My father didn’t trust banks and disliked large government. After his death I found small bundles of cash tucked away in various areas of the house, and enough canned food, liquor, and ammunition to survive a prolonged siege. In the early years of writing, he was often broke or nearly so and had legal trouble with the IRS. My aunt and grandmother had set up a college fund for my siblings and me, but Dad took the money for himself. He sold my comic book collection of fifteen hundred titles and kept the proceeds. My brother changed his mailing address after Dad cashed his college financial aid check.
My siblings and I grew up with the specter of the Depression and our father’s belief in its return. For our future benefit, he stockpiled gold, silver, and jewels. Each time I visited home, Dad took me aside to deliver private information about his hiding places, always with an attitude of utmost secrecy and the implication that he was telling me and only me. When the time comes, he said, his voice lowered for dramatic effect, and it will. He told me to search the furnace vents. He pointed to the top of a custom-designed bookshelf in his office, the molding of which concealed three secret compartments.
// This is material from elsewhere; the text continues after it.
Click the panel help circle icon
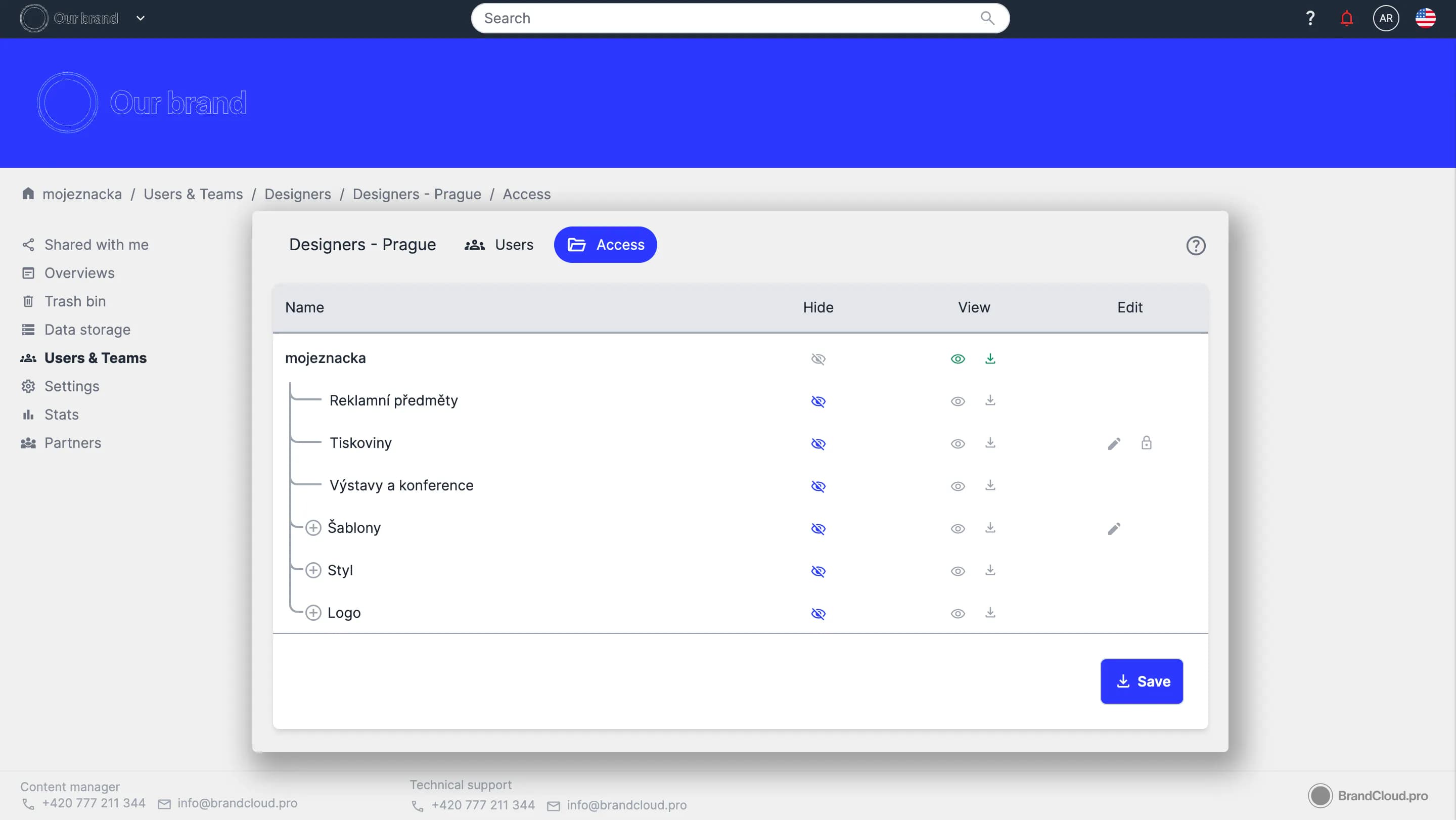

Up there, he said. Gold for the family. I felt honored by his confidential tone, his trust.
Questions were seldom a good idea with Dad, as he tended to interpret them as criticism. Peace was maintained by agreeable nods and his preferred response of “Yes, sir.” As a result, I never asked which particular heating ducts held the bounty. Neither did my siblings, who’d also been repeatedly informed of secret caches about the house. He told each of us that he’d stored semi-precious stones outside the back door, strewn among a “rock garden” consisting of gravel and creek rock. It was a miniature shrine to a crumbling statue of Thulsa Doom, a powerful necromancer in the fictional world of Conan the Barbarian. Dad wrote nine novels set in Robert E. Howard’s imaginary Hyborian Age, using the profits to enclose a side porch. Etched into the cement floor was “Crom,” the name of Conan’s personal god. In a very real sense, the new room represented the booty of Conan, while the valuable gems in the yard turned out to be worthless rocks polished smooth in a geologist’s tumbler.
Many years ago a friend of mine from a wealthy family in New England told me that, upon hearing of an elder’s death, the survivors rushed to the bank to clean out the safe-deposit box. Cash, jewelry, and bearer bonds were up for grabs. After Dad died, my brother and I undertook our quest for plunder as a team to avoid the appearance of “rushing to the floor vents.”
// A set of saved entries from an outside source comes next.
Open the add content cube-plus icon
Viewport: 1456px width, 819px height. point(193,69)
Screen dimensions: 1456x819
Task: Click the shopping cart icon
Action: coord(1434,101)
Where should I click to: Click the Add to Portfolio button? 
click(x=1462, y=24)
We began with those nearest to Dad’s chair and expanded concentrically, room by room. The metal vent covers rested in slots above the ductwork, which ran like veins throughout the house. I got on my hands and knees and inserted a mirror into the openings while my brother bounced the beam of a flashlight along the horizontal passages. We found plastic soldiers, Tinker Toys, Barbie shoes, spiderwebs, mouse droppings, and finally a canvas bag layered with dust. We lifted it onto the floor and crouched before it. Inside was a velvet fabric wrapped around objects with very little weight. We slowly unfolded the cloth, rapt and solemn in the face of our father’s fabled treasure: a soup ladle, a salad fork, and two very small cups, all made of sterling silver.